S’interruppe un attimo strofinando le dita le une sulle altre finché la pelle non divenne rossa, ed iniziò a bruciarle appena, pizzicarle, come le lacrime che sentiva vicine, troppo vicine. Lottò contro se stessa, per non cedere a quell’improvvisa ondata di tristezza, eppure coscienza, che l’aveva assalita; non poteva arrendersi proprio adesso, ora che tutti gli sguardi erano su di lei, che tutti la guardavano in attesa di chissà cosa… Ora che lui la guardava…

“Non è così” si sentì dire all’ improvviso.

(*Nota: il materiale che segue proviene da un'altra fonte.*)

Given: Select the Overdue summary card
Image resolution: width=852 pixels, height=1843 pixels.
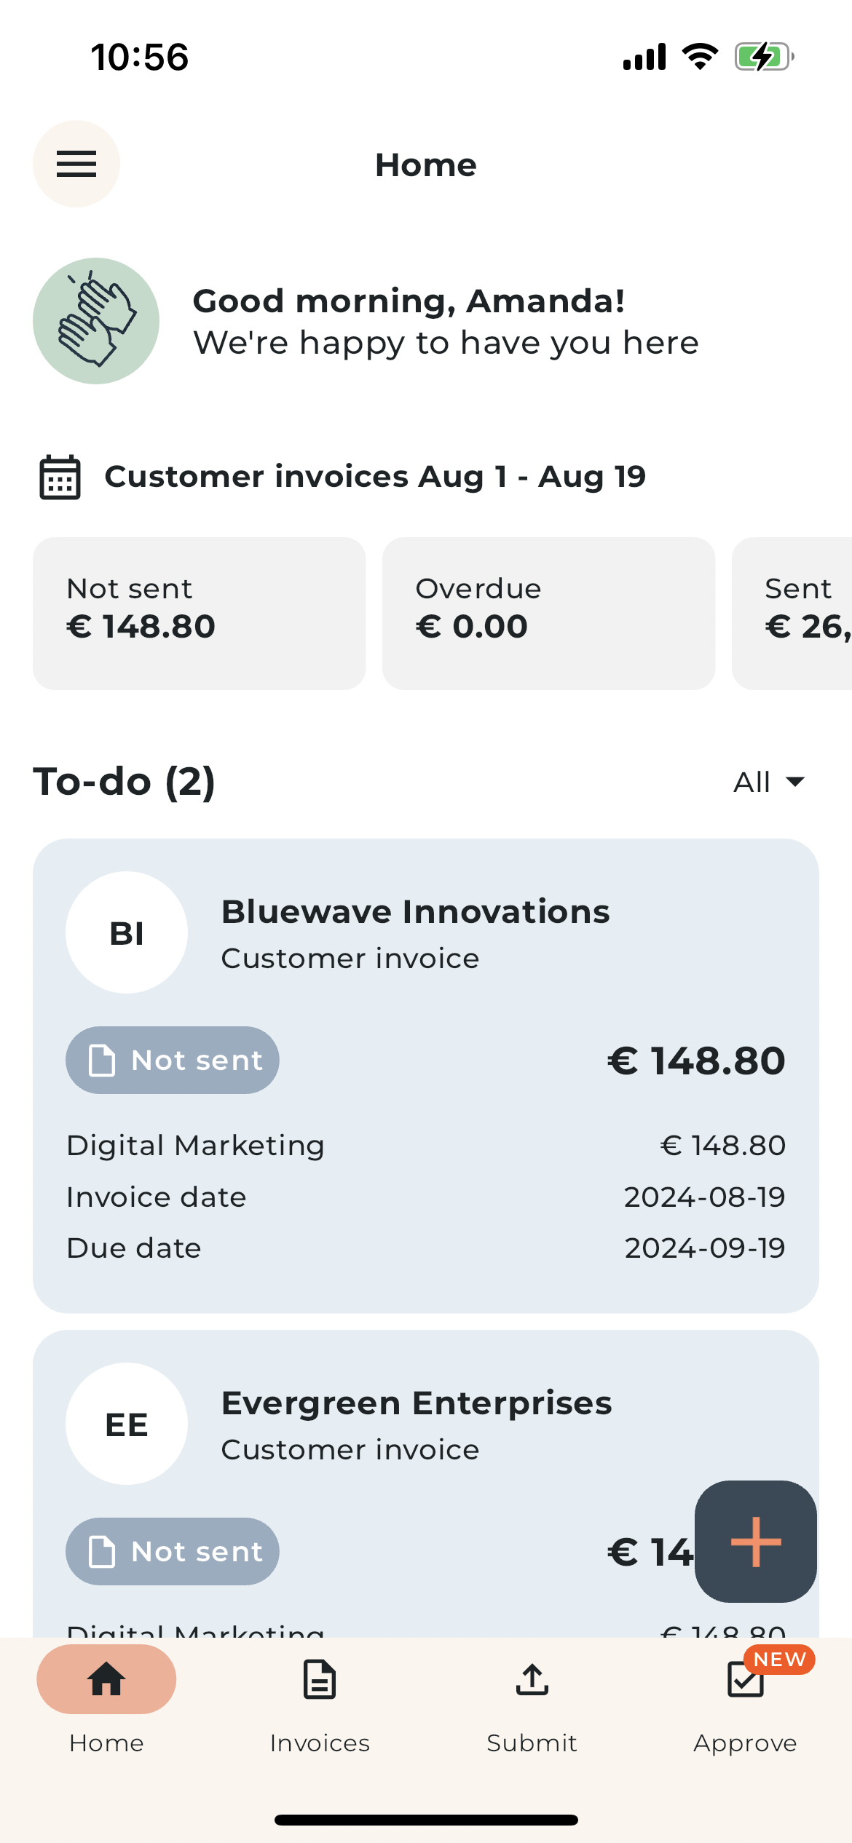Looking at the screenshot, I should point(548,613).
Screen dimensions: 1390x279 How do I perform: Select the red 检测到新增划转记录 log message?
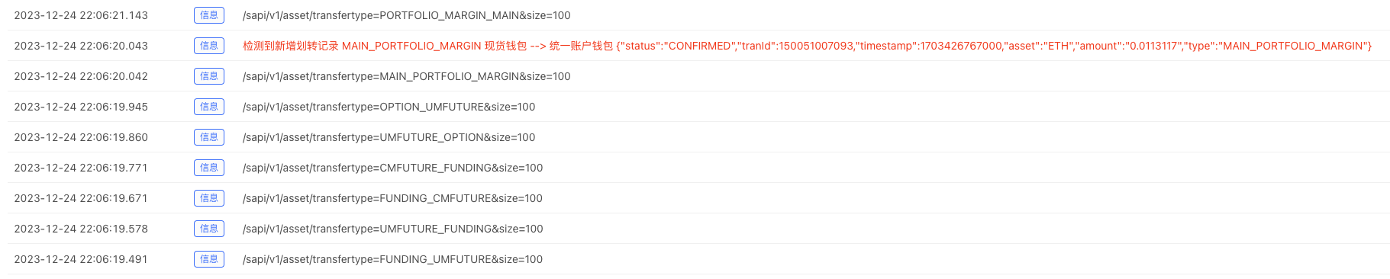click(807, 46)
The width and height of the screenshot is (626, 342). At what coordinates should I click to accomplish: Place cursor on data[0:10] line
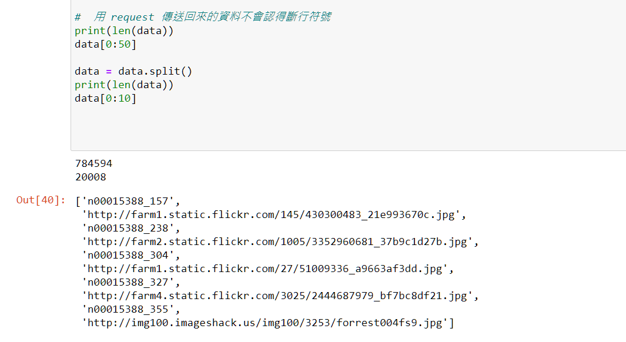[x=105, y=99]
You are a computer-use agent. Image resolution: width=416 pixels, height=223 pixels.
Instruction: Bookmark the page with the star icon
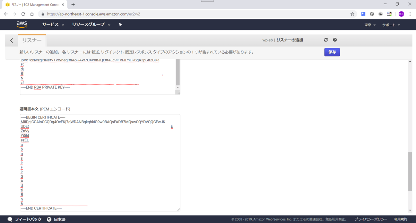pyautogui.click(x=352, y=14)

Alzò gli occhi lucidi verso Jess, appoggiato alla scrivania con le mani nelle tasche anteriori dei jeans e una gamba incrociata appena sull’ altra. “Lui meritava le sue parole” continuò fissandola “Lei aveva rischiato tutto, si era messa in discussione più e più volte solo per stargli vicino, e questo lui non è stato in grado di capirlo” affermò “Anche quando è andato da lei, è stato un egoista perché voleva solo dimostrare a se stesso di essere cambiato, strappandola dal suo mondo, dalla sua famiglia, dagli affetti che l’avevano consolata quando lui l’aveva lasciata in lacrime” concluse fermandosi per un attimo. Abbassò la testa mordendosi di poco il labbro inferiore, facendo una smorfia e scuotendo di poco la testa prima di rialzare lo sguardo “Non è stata colpa di Jane” aggiunse in un soffio, perdendosi per un secondo nel blu dei suoi occhi.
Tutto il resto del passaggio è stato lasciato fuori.